Sarah Feinberg, acting president of the Metropolitan Transportation Authority’s New York City Transit division and a would-be appointee of Gov. Andrew Cuomo for a top leadership position there, is leaving as of Friday,

The departure of Feinberg creates another leadership void at the nation’s largest mass-transit system, which is trying to recover from the economic damage due to the COVID-19 pandemic.

Chairman and CEO Patrick Foye is also leaving, Cuomo having assigned him to lead the Empire State Development Corp., the state’s economic dveelopment wing. Cuomo on Thursday named Janno Lieber, the MTA’s chief development officer and the sole remaining member of the leadership troika, as acting MTA board chairman and CEO.

Before joining the MTA in 2017, Lieber coordinated the completion of the World Trade Center reconstruction.

“Janno Lieber is the right guy to lead the MTA through these tough times,” said Mitchell Moss, director of New York University’s Rudin Center for Transportation. “He turned around the MTA’s capital construction [unit], modernizing the way the MTA builds major projects — and gets them done on schedule. Janno’s work in the federal government will be a great asset in the coming years, as the federal government takes on an active role in financing infrastructure.”

The state-run MTA is one of the largest municipal issuers with nearly $50 billion of debt. It operates New York City’s subways and buses, two commuter rail lines and several interborough bridges and tunnels.

Cuomo had sought to split Foye’s vacancy by having Feinberg chair the board and Lieber run day-to-day operations.

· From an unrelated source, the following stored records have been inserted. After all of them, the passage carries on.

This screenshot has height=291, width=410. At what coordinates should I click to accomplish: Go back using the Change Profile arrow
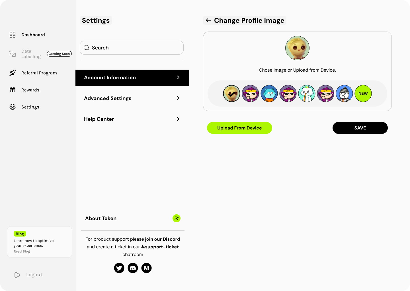click(208, 20)
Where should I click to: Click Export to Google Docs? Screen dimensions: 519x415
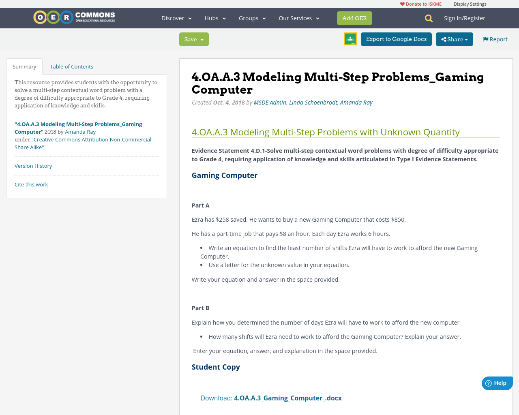[x=396, y=39]
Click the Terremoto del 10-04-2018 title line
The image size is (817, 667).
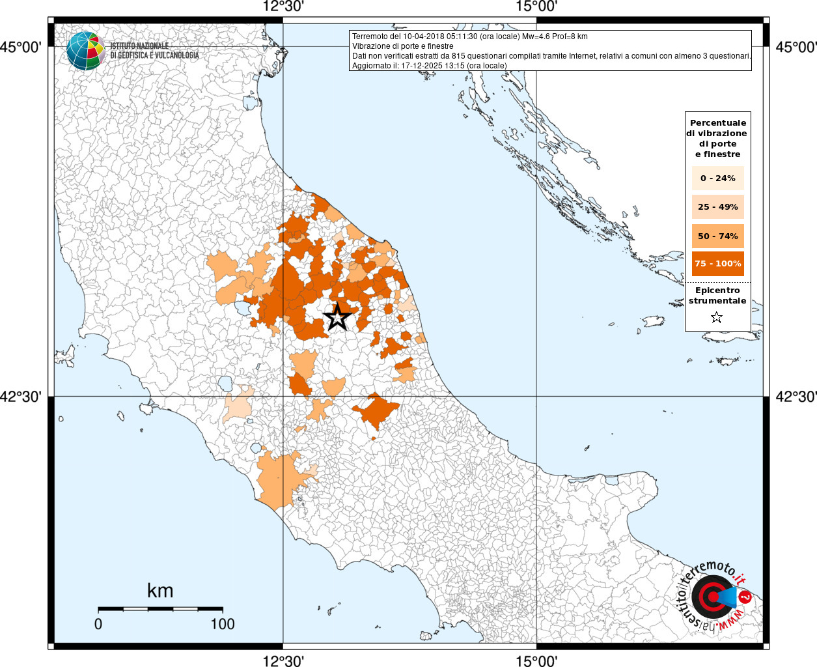(470, 36)
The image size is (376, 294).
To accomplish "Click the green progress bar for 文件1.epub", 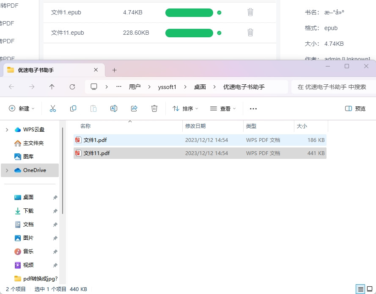I will point(189,12).
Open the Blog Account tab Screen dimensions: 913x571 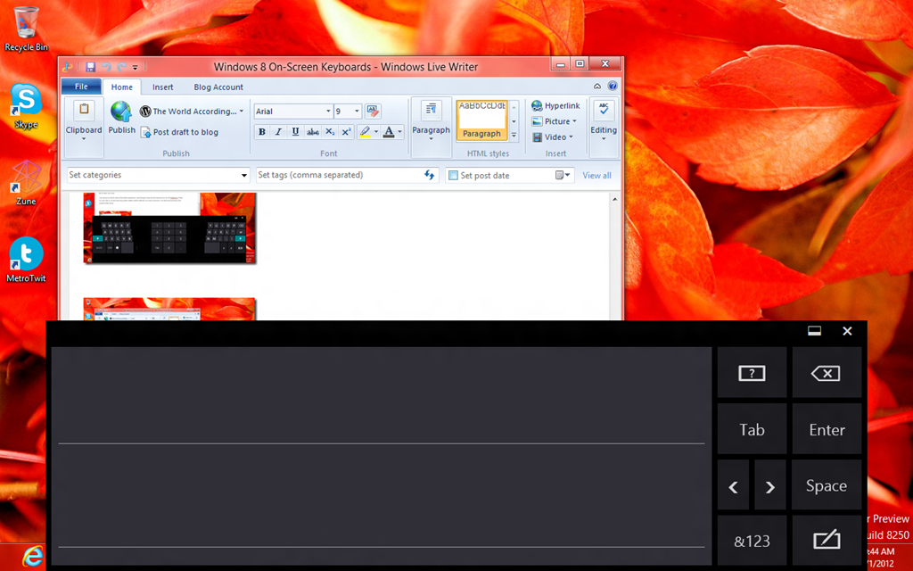tap(218, 87)
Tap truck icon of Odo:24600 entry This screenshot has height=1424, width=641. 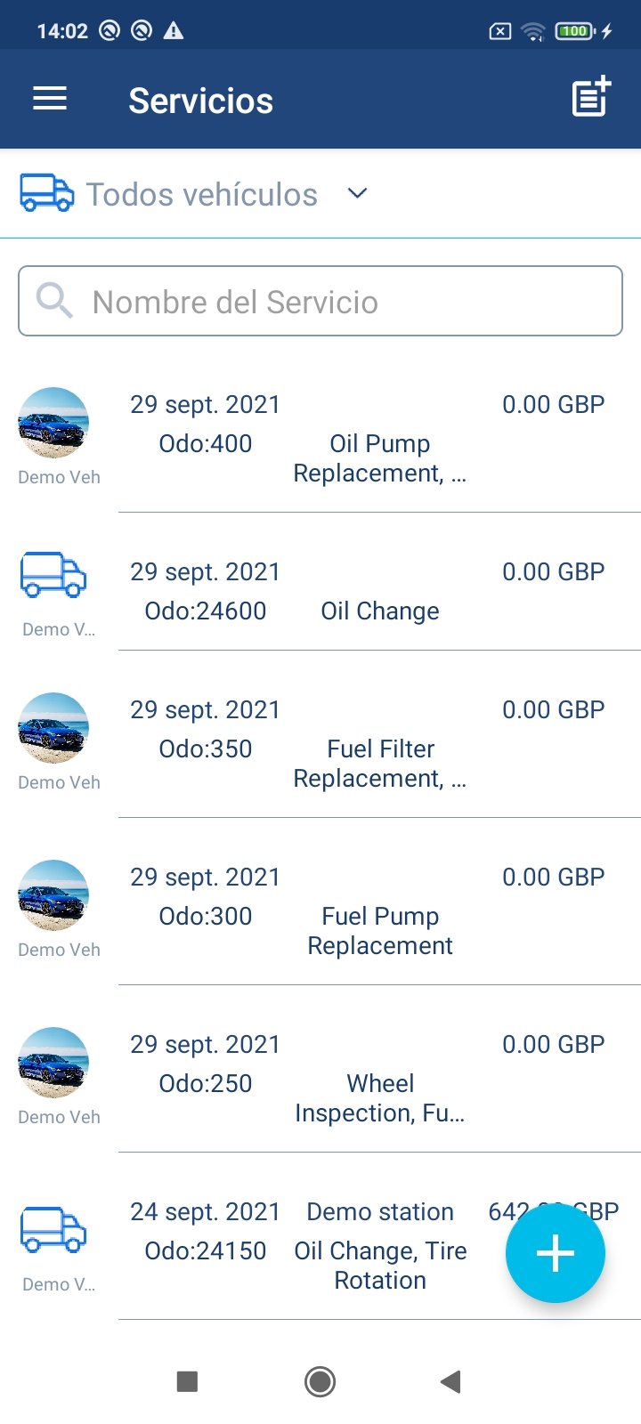tap(53, 575)
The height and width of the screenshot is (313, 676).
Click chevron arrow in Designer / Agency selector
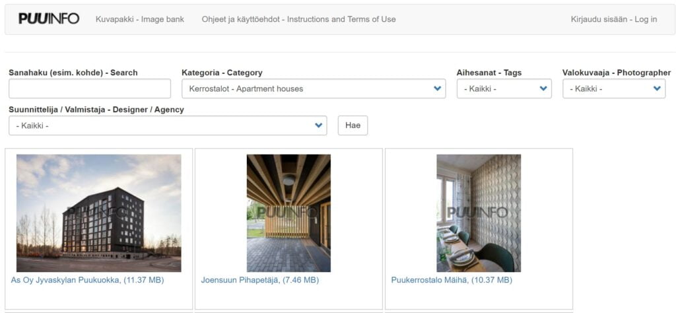point(319,125)
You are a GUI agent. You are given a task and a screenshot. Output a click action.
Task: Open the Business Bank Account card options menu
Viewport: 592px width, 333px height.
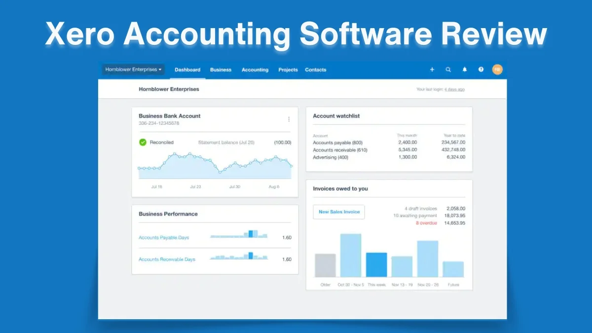click(289, 119)
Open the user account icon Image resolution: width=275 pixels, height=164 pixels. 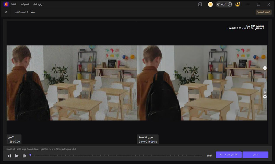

State lawmakers, however, have stalled the plan, saying it would have concentrated excessive power in the governor’s hands.

Feinberg, who cited family considerations, reportedly would have remained under the split.

Ridership on subways, buses and commuter rail plummeted by as much as 90% after business shutdowns and work-at-home mandates took hold when the pandemic escalated in March 2020. Ridership rebounded since and is now at half of pre-pandemic levels.

At last week’s board meeting, Chief Financial Officer Robert Foran said that without a 2021 fare increase, a two-year wage freeze and service cuts, the authority could face a combined $3.5 billion deficit in 2024 and 2025.

Feinberg, a West Virginia native, is a former administrator of the Federal Railroad Administration and former chief of staff at the U.S. Department of Transportation. She is the founder of Feinberg Strategies LLC, a tech-focused consulting practice.

The MTA has scheduled several bond and note sales for August, including a $146 million sale of Subseries 2005 transportation revenue variable rate refunding bonds and a $146 million offering of Subseries 2015 transportation revenue bonds; and a $450 million sale to retire Subseries 2018C-2 transportation revenue bond notes because they mature on Sept. 1.

According to data on the Municipal Securities Rulemaking Board’s EMMA website, a block of Series 2020A, Subseries 2020A-1 transportation revenue bond anticipation notes maturing in 2023 that originally priced at 111.045 cents on the dollar and a 1.31% yield, sold to a customer Thursday at a price of 106.572 cents and a 0.608% yield.